Migração
Não fazia ideia do quanto necessitava de ferias.
Descansar do trabalho, da metropole, da cultura japonesa. Parar.
Toquio absorve-me. Esqueco-me do resto do mundo. E estar noutra dimensao. Esqueco que o mundo deixa criancas morrer a fome, e eu faco parte desse mundo.
Em Toquio os minutos sao contados e a vida passa ao correr de cada minuto. Dou importancia ao tempo e ele esgota-se em mim. E assustador.
A cultura japonesa seca-me. Trabalhando e convivendo com japoneses torno-me eu tambem num bonsai. Amarrado as regras e a exigencia de harmonia.
Uma semana de ferias nas Filipinas facultou-me espaco e tempo – esse matrix onde achamos que respiramos. Sozinho e em silencio, caminhando na praia olhando o inacreditavel oceano, pude observar-me. Distanciei-me do meu eu no Japão e analisei-me: viver em Kagurazaka e confortavel. Habituei-me. Cai na rotina em Toquio.
Estou pronto a voltar ao Japão para mais um periodo de trabalho e olho no relogio. Levo apontado, como sempre, memorandos. Recados para mim proprio. Se tu proprio. Fala ingles sem usares o sotaque japones. Nao des tanto de ti, porque um ramo do bonsai sera cortado. Tenta distanciar-te e estar consciente dos actos. Sorrir. Disciplina. Gastar menos dinheiro em alcool. Continuar a respeitar os outros. Deixar-me ir.
Deixo-me ir…
2 de Outubro de 2007, Aeroporto de Narita 13:00
Aterro. Aos primeiros passos no aeroporto volto a escutar a tranquilidade do silencio (que no Japão tanto diz). Proxima etapa, burocracia. O poder dos governos. Uma obrigação, ou nao seremos cidadãos. Deixo-me ir.
Hesitam em carimbar o passaporte. Perguntam-me porque escrevi na ficha de desembarque que pretendo ficar por dois anos se nao tenho visto de trabalho. Explico que uma empresa me vai facultar o visto e quando o tiver inicio o trabalho. E estranho mas e verdade: ao mesmo tempo estou a mentir (porque ja trabalho para essa empresa) e a ser honesto (a empresa ia mesmo patrocinar o meu visto e assim ficaria legal).

» **Lista de tarefas**:
a – Indique as três coisas de que, segundo o texto citado, quem escreve precisava de descansar.
b – Verifique se cada afirmação concorda com o texto citado: (i) as férias duraram uma semana e foram passadas nas Filipinas; (ii) quem escreve chegou ao aeroporto de Narita já com visto de trabalho; (iii) quem escreve já trabalhava para a empresa que ia patrocinar o visto.
c – Extraia do texto citado o trecho que começa em "Toquio absorve-me. Esqueco-me" e termina em "parte desse mundo.".

» **Extrato de dados**:
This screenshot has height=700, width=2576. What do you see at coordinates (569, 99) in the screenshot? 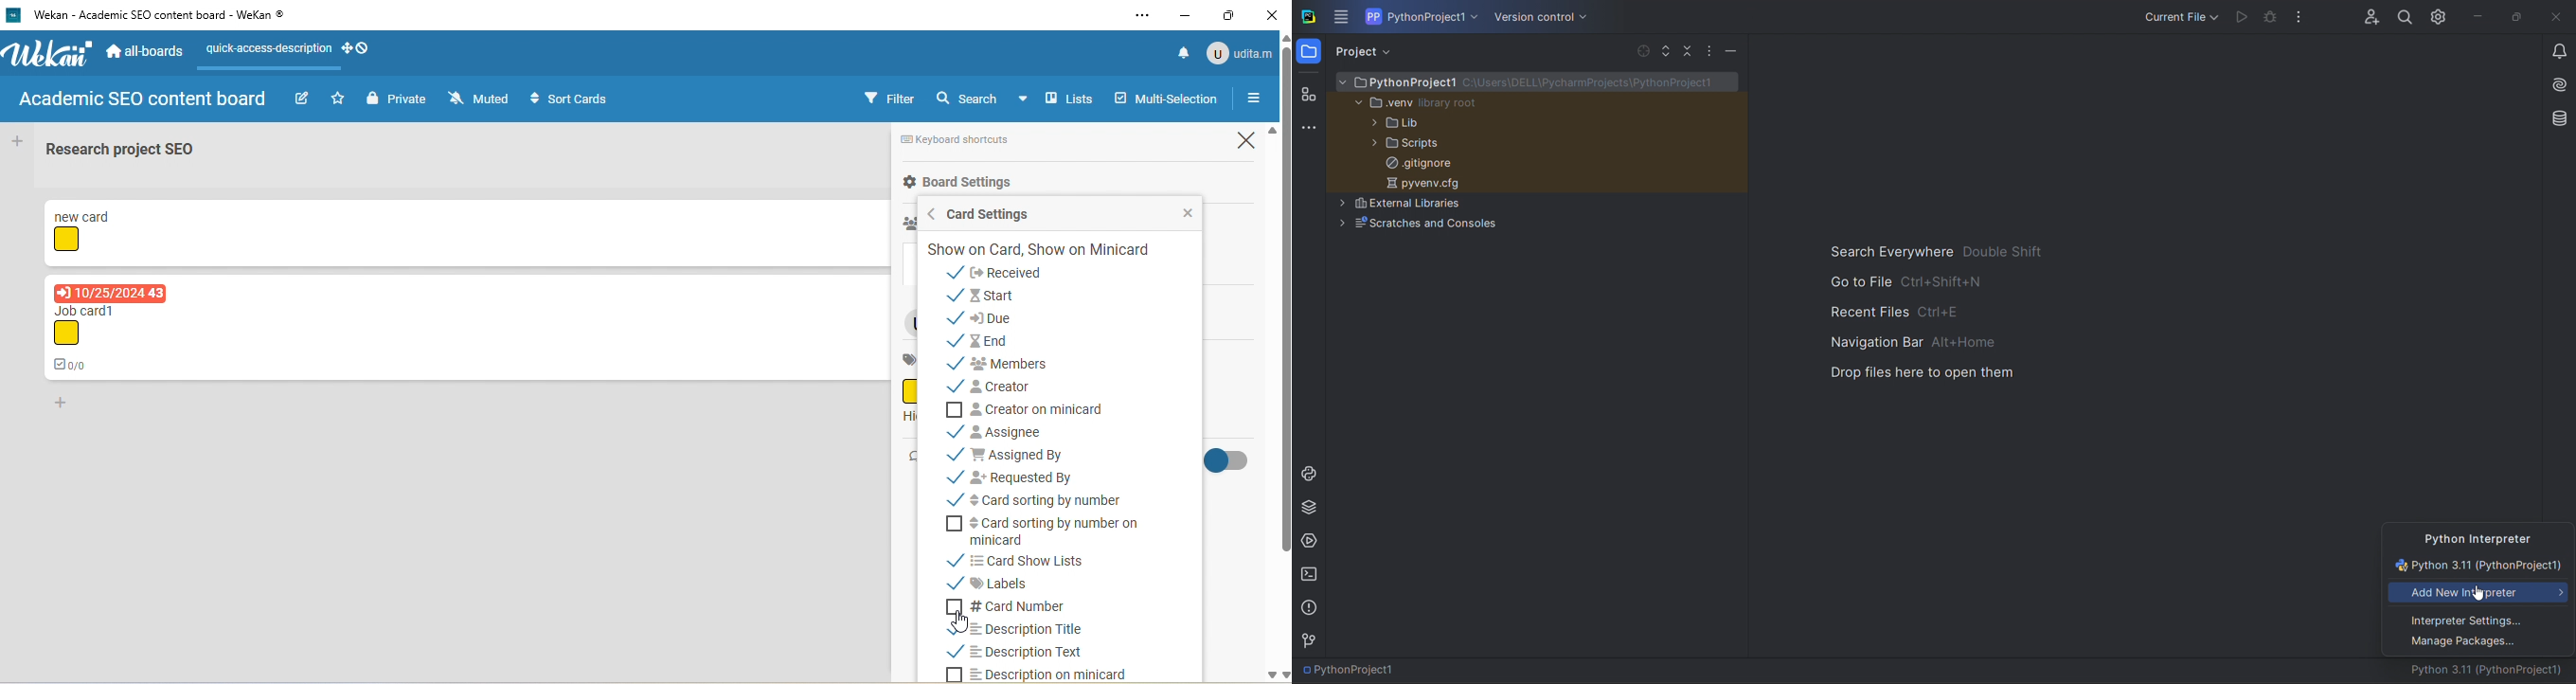
I see `sort cards` at bounding box center [569, 99].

» **Respostas**:
a –
1. do trabalho
2. da metropole
3. da cultura japonesa

b –
(i) Sim: "Uma semana de ferias nas Filipinas facultou-me espaco e tempo"
(ii) Não: "se nao tenho visto de trabalho"
(iii) Sim: "porque ja trabalho para essa empresa"

c –
Toquio absorve-me. Esqueco-me do resto do mundo. E estar noutra dimensao. Esqueco que o mundo deixa criancas morrer a fome, e eu faco parte desse mundo.